OBJECTIVE 1 >>
Decide whether each statement agrees with the text on Josh D’Amaro below. Answer yes or no for each, and quote the deciding words of the text exactly: (a) D’Amaro grew up in Medfield, Massachusetts. (b) D’Amaro’s mother coached his basketball and soccer teams. (c) D’Amaro currently lives in Burbank.
OBJECTIVE 2 >>
Translate this sentence from the text on Josh D’Amaro below into Spanish: "He connected well with everyone and people would gravitate toward him."

TEXT >>

The veteran executive, who has worked on the company’s theme parks, experiences and consumer products for the past three decades or so, will now have the weight of the entertainment business on his shoulders.
According to people who have worked with D’Amaro, and who know him personally, he possesses two particular skills that should come in handy when he officially takes the reins next month: A sincere admiration for creativity, and a business executive’s grasp of the strategies, spreadsheets and numbers that make global companies tick.
“He has exceptionally high EQ [emotional intelligence], kind of like Bob Iger, frankly, and he loves and understands and is deeply committed to the Disney brand,” says Kevin Mayer, the Candle Media co-CEO, who worked closely with D’Amaro at Disney. “He’s also a very savvy business person, he is exceptionally quantitative in his approach to business and he really can run the numbers. He’s detailed, he has a very keen eye on the bottom line, and he’s pretty strategic too.”
“Josh always had a creative streak to him. He was someone who would make me laugh. We worked on school projects together,” says Kevin Foley, the global head of capital markets at JPMorgan, who was a childhood friend of D’Amaro. “He got along well with people and had the ability to be both a team player and leader. He connected well with everyone and people would gravitate toward him.”

Josh D’Amaro and Bob Iger at a Disneyland 70th Anniversary event
Disney
D’Amaro grew up in Medfield, Massachusetts, a short drive outside of Boston. An avid athlete, he grew up playing basketball and soccer (his dad coached the teams). “It’s a small town, a tight knit community and very value oriented, with a focus on doing the right thing and working hard,” Foley recalls. “We were taught to take our academics seriously, treat people respectfully and good things would happen.”
He now lives in Orange County with his wife and kids, though Disney noted in an SEC filing that he is eligible for a relocation benefit, which suggests he could end up moving closer to the company’s Burbank headquarters. For the next fiscal year, D’Amaro is set to receive a pay package of about $38 million.

MATERIAL >>
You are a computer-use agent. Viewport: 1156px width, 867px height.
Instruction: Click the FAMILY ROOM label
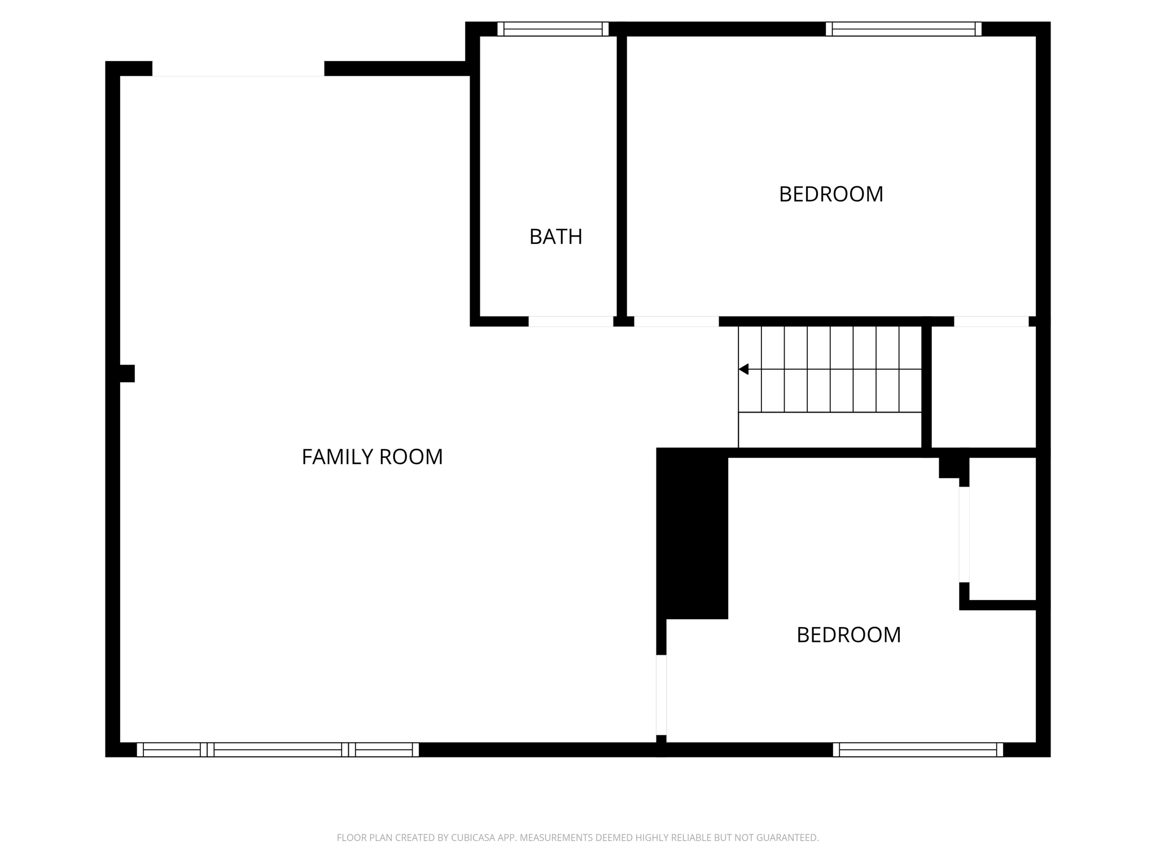click(372, 457)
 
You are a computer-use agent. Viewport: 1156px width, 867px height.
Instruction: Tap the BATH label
click(555, 237)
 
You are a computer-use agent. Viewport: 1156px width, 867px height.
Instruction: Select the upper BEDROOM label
click(831, 194)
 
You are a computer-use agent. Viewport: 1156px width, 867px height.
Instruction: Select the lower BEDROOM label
click(848, 635)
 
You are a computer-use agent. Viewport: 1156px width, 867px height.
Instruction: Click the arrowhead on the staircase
click(744, 369)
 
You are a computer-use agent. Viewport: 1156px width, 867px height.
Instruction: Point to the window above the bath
click(553, 29)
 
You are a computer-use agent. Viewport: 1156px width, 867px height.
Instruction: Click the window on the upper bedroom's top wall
click(903, 29)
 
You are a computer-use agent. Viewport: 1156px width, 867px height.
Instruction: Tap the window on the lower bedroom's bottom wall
click(918, 750)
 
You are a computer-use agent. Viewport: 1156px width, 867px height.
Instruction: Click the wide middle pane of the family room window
click(278, 750)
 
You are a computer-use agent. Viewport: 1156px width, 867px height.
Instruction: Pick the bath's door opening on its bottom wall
click(571, 321)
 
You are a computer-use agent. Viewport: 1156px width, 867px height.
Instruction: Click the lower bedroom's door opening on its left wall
click(661, 695)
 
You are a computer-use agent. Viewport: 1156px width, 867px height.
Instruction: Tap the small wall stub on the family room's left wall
click(127, 373)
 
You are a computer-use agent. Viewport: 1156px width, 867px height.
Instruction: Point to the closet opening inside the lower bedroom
click(964, 534)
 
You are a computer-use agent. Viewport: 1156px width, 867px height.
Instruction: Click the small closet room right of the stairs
click(983, 387)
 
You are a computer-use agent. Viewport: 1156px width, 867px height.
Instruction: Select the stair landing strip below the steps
click(830, 430)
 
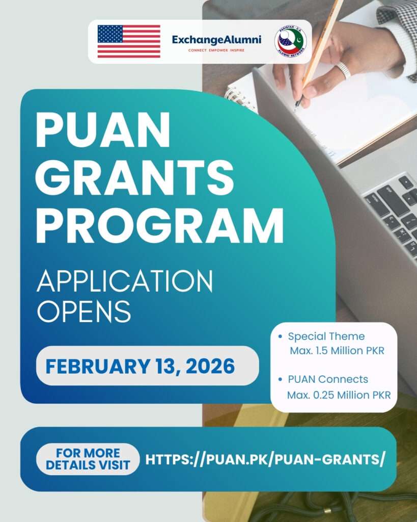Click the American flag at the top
129,41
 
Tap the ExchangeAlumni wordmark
216,40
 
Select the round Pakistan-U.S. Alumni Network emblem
291,42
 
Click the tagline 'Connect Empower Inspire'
216,50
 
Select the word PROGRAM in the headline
159,225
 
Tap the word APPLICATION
125,281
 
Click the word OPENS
84,311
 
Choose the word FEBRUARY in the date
98,366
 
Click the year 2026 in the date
210,366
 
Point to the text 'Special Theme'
326,336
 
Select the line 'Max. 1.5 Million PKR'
337,351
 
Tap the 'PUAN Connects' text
328,379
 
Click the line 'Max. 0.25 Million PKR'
339,395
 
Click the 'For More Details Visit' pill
88,459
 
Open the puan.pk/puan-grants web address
265,460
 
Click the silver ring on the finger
343,70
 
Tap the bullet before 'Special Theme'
281,336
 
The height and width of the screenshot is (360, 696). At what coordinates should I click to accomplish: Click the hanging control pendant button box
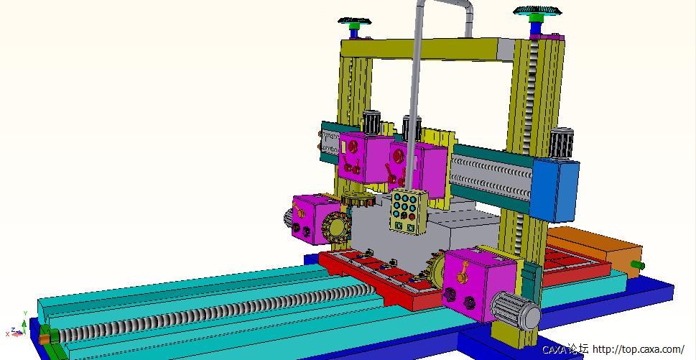tap(409, 211)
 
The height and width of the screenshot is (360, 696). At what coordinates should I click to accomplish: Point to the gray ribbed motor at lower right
tap(516, 311)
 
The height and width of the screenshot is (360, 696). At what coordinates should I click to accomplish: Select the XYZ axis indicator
tap(16, 328)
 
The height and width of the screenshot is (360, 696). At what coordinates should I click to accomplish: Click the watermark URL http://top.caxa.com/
tap(639, 349)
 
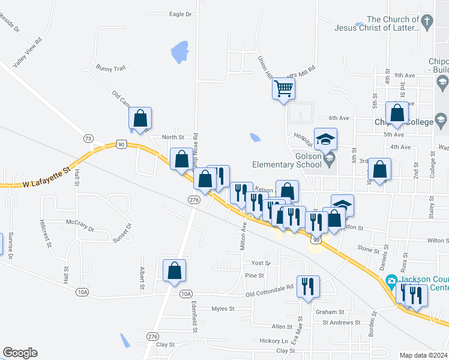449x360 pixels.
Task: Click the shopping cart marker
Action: pyautogui.click(x=283, y=89)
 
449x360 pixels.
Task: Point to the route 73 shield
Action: pyautogui.click(x=89, y=139)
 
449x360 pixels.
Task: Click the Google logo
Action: pyautogui.click(x=20, y=353)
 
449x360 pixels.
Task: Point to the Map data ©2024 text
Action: pyautogui.click(x=423, y=355)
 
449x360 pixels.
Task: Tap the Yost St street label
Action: pyautogui.click(x=261, y=263)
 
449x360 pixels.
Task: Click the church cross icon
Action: pyautogui.click(x=427, y=23)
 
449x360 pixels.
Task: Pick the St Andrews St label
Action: pyautogui.click(x=341, y=323)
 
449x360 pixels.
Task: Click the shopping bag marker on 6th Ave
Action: pyautogui.click(x=397, y=113)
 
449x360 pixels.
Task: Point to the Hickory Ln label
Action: pyautogui.click(x=274, y=340)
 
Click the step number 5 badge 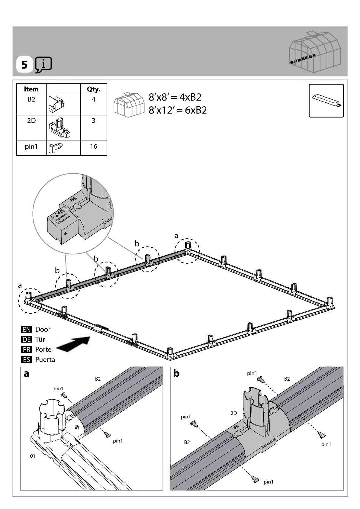click(x=24, y=65)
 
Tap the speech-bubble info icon click(x=43, y=65)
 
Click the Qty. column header click(x=94, y=89)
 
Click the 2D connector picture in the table click(x=59, y=128)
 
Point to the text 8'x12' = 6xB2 click(x=178, y=110)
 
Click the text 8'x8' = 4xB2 click(x=175, y=97)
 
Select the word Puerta click(x=45, y=360)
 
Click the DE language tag click(x=27, y=340)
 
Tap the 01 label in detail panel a click(x=33, y=456)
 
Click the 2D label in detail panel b click(x=234, y=413)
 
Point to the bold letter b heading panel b click(x=176, y=374)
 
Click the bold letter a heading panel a click(x=27, y=374)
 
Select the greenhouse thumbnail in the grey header click(x=315, y=52)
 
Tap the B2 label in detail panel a click(x=98, y=379)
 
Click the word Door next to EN click(x=43, y=330)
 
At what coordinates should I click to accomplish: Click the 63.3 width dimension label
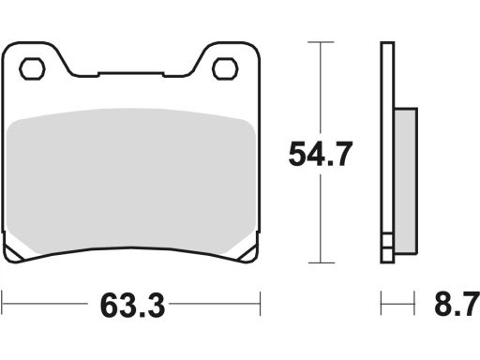[x=132, y=306]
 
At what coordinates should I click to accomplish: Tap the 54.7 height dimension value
[x=321, y=154]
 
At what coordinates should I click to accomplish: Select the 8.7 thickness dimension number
[x=457, y=304]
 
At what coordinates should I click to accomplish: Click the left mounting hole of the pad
[x=32, y=68]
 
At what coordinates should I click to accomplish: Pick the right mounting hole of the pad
[x=225, y=68]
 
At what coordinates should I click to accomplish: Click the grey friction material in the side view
[x=406, y=181]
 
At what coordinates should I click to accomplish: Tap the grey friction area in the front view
[x=131, y=181]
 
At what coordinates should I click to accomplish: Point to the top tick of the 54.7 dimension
[x=321, y=42]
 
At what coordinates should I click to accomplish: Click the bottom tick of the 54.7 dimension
[x=321, y=262]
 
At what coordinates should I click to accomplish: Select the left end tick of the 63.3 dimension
[x=2, y=303]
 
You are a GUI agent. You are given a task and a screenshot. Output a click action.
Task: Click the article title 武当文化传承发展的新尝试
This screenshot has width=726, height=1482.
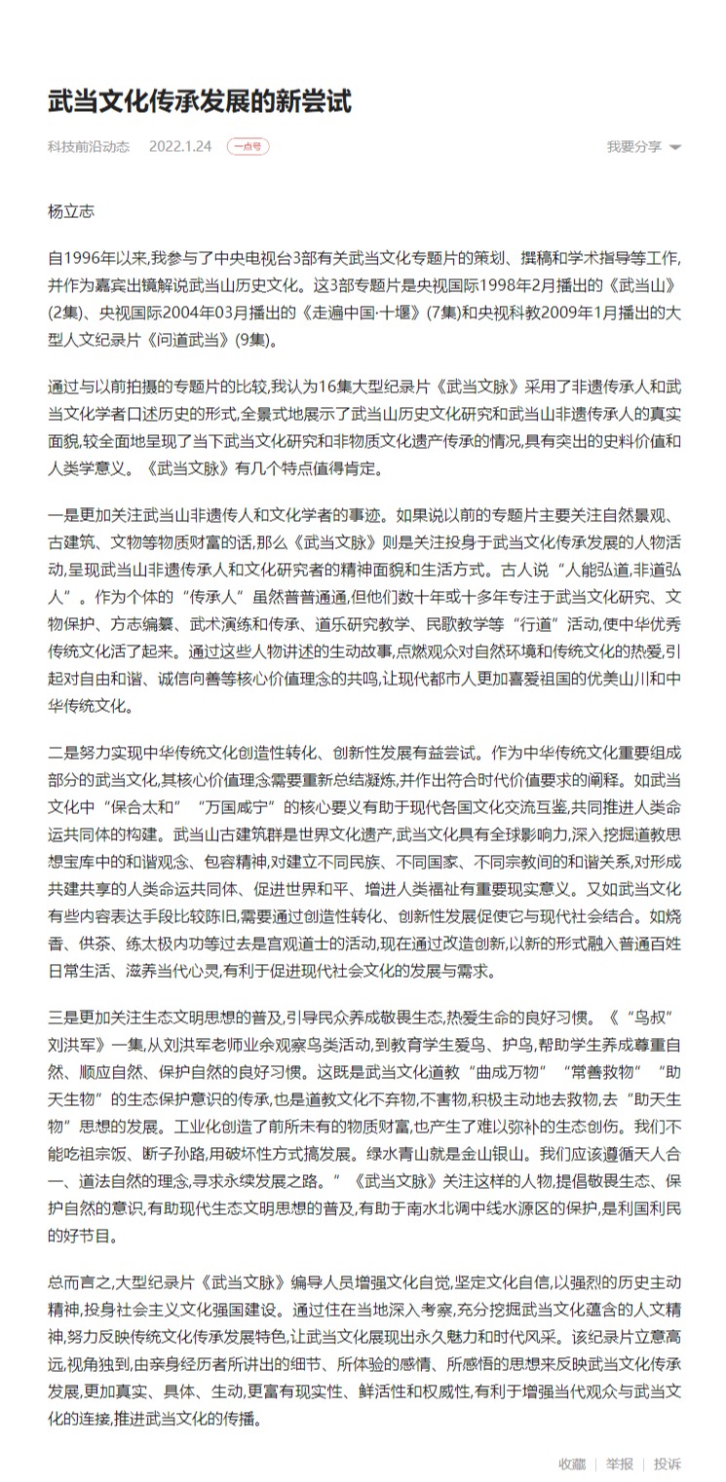200,100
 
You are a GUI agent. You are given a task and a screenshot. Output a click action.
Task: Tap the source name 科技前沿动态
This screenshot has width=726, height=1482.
89,147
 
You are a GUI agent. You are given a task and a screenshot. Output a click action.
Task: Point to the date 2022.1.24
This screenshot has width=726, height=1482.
180,147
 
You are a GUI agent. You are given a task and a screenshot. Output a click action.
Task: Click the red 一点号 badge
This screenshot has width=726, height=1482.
248,147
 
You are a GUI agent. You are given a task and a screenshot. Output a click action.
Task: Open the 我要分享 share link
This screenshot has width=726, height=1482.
634,147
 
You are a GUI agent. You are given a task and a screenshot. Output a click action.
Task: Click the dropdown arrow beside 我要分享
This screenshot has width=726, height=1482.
675,148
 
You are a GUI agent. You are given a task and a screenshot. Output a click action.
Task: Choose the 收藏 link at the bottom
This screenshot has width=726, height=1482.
572,1463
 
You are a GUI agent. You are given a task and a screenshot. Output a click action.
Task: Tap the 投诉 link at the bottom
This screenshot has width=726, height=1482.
668,1463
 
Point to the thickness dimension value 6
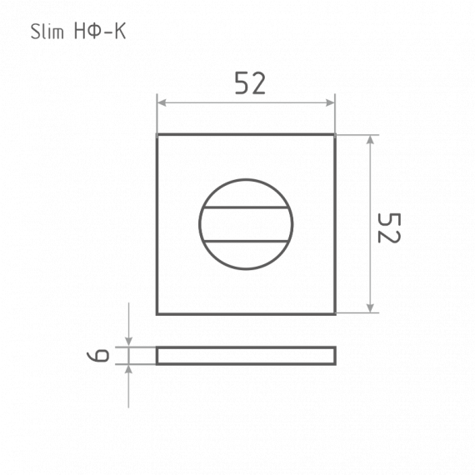pyautogui.click(x=99, y=356)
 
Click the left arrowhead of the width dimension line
pyautogui.click(x=162, y=103)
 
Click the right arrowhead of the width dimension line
pyautogui.click(x=331, y=103)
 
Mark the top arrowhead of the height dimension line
pyautogui.click(x=370, y=138)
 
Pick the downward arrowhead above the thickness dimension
pyautogui.click(x=128, y=342)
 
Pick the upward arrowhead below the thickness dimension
pyautogui.click(x=128, y=370)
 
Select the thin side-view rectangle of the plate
pyautogui.click(x=246, y=356)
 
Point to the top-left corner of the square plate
pyautogui.click(x=158, y=135)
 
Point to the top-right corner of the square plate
pyautogui.click(x=335, y=135)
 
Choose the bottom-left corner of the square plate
pyautogui.click(x=158, y=313)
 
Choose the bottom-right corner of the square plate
pyautogui.click(x=335, y=313)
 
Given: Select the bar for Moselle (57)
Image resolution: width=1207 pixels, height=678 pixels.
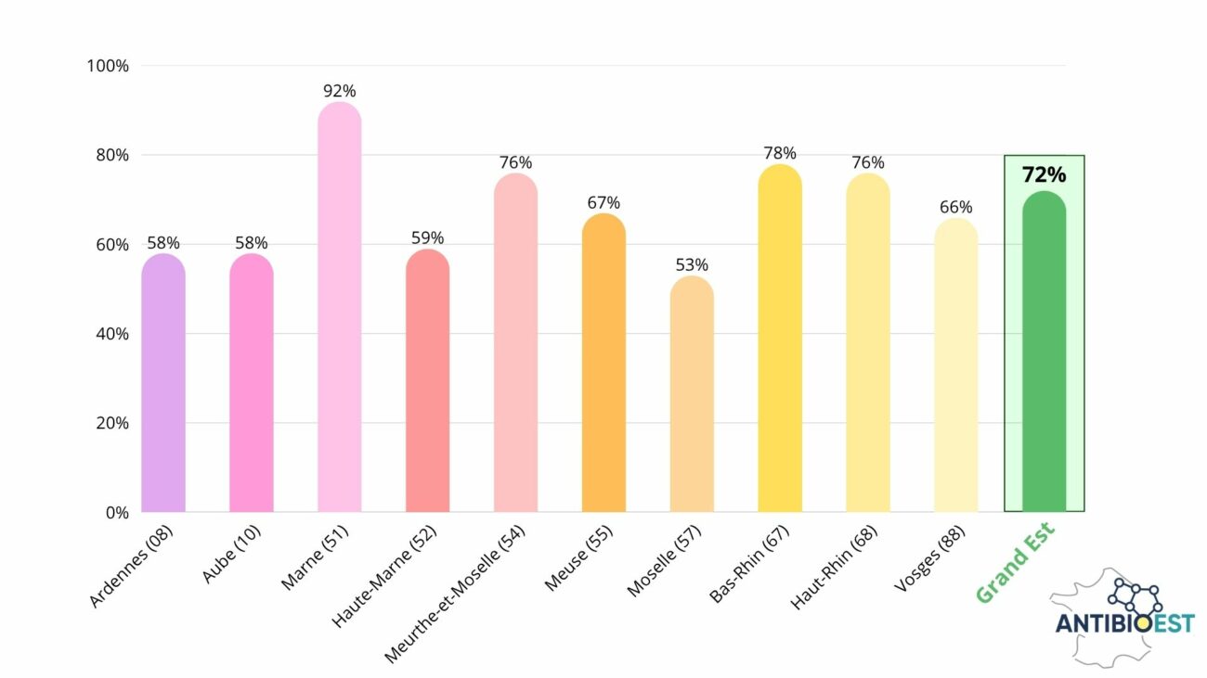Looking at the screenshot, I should (x=692, y=394).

FINISHED ANSWER 1 >>
(a) Yes: "D’Amaro grew up in Medfield, Massachusetts, a short drive outside of Boston."
(b) No: "his dad coached the teams"
(c) No: "He now lives in Orange County with his wife and kids"

FINISHED ANSWER 2 >>
Se relacionaba bien con todos y la gente se sentía atraída hacia él.